No surprise, Monsanto is appealing and is likely to be joined by the government in the appeal.  Food Safety News quotes a Monsanto spokesman:

With due respect, we believe the court’s action overlooked the factual evidence presented that no harm would be caused by these plantings, and is plainly inconsistent with the established law as recently announced by the U.S. Supreme Court,” said David Snively, general counsel for Monsanto, in a news release….The issues that will be appealed are important to all U.S. farmers who choose to plant biotech crops…We will spare no effort in challenging this ruling on the basis of flawed legal procedure and lack of consideration of important evidence.”

Food Safety News also reports that a Washington state apple grower has petitioned USDA to allow it to market a GM apple engineered to resist browning.

But wait.  I’m confused.  Isn’t the FDA supposed to be the agency that approves the planting of GM foods?

This sent me right to the FDA site that summarizes GM varieties that are permitted to be planted (“completed consultations“).  I see papayas and cantaloupe on the list, but not a single apple variety.

How can this company market a GM variety of apples if the FDA hasn’t approved it?  Can anyone explain what’s going on here?  Thanks.
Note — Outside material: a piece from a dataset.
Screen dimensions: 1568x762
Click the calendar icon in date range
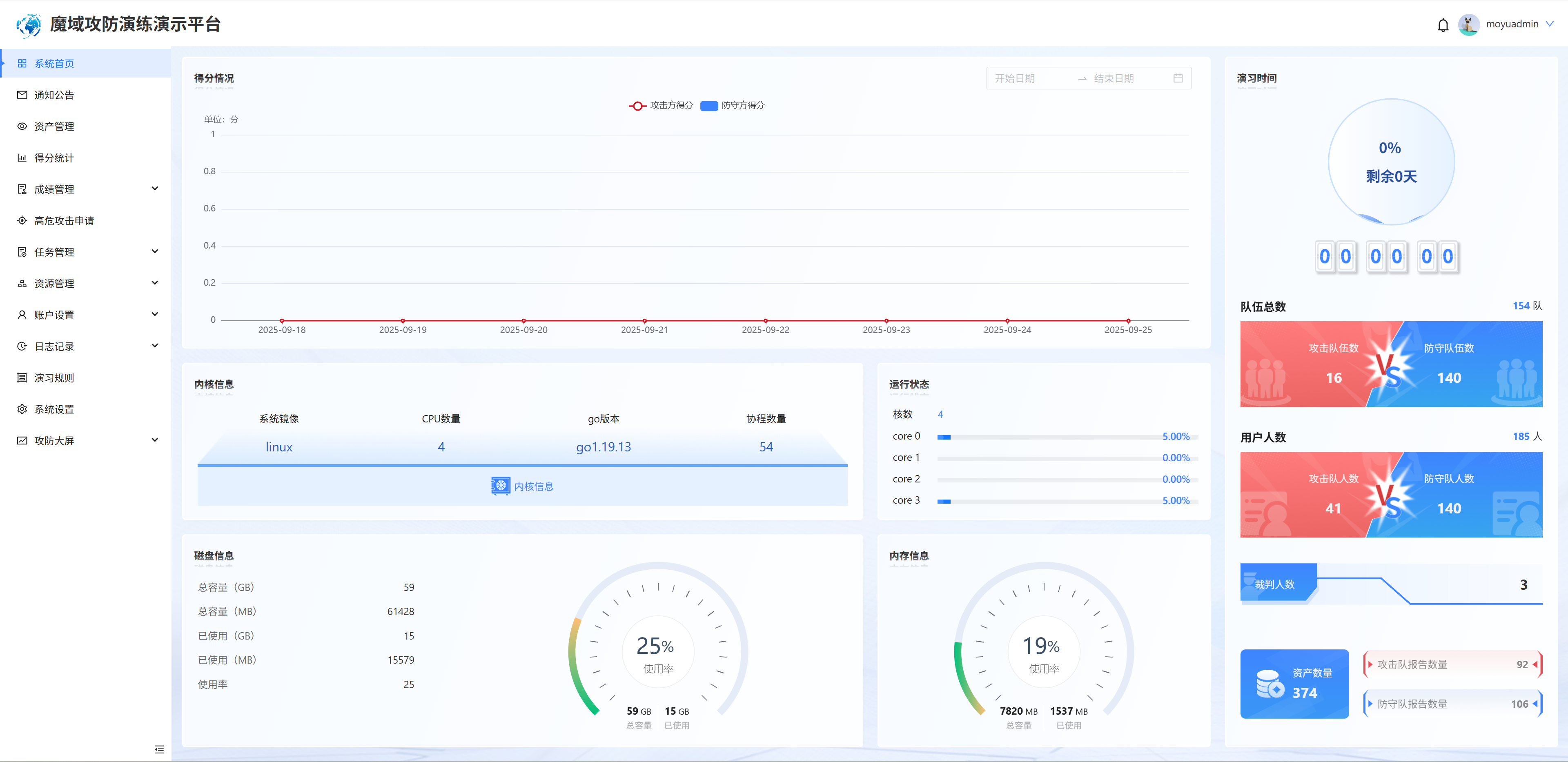point(1178,78)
Update December 3:  A judge in San Francisco ordered GM sugar beets planted on 256 acres to be destroyed.  USDA is appealing.  And now everyone is worried about sugar shortages.  Oh dear.

Dec 1 2010

Senate passes food safety bill, 73 to 25

In case you missed it (and how could you?), the FDA Food Safety Modernization Act passed the Senate yesterday by a huge majority.  Thanks to Beth Bainbridge for sending me this link to a map of how the votes went—a graphic, interactive illustration of partisan politics in action.

If you would like to know what the bill really says as opposed to the mythology, you can read a short Summary , or take a look at the entire bill.  And here’s FoodSafetyNews on some of those details.

The next steps: (1) reconciliation with the House version passed a year ago July, and (2) submission of the joint version to President Obama for signature.  This has to be done before this session of Congress expires in just a few weeks.

By all reports, reconciliation will not be so easy.  FoodSafetyNews explains all the things that can derail the bill between now and then, and the list is long and weird (who ever heard of “blue-slipping,” for example?).

Some folks are happy about the Senate action, but some most definitely are not.  FoodSafetyNews summarizes the reactions, as does the New York Times account.

Time is short.  The stakes are high.  Keep fingers crossed.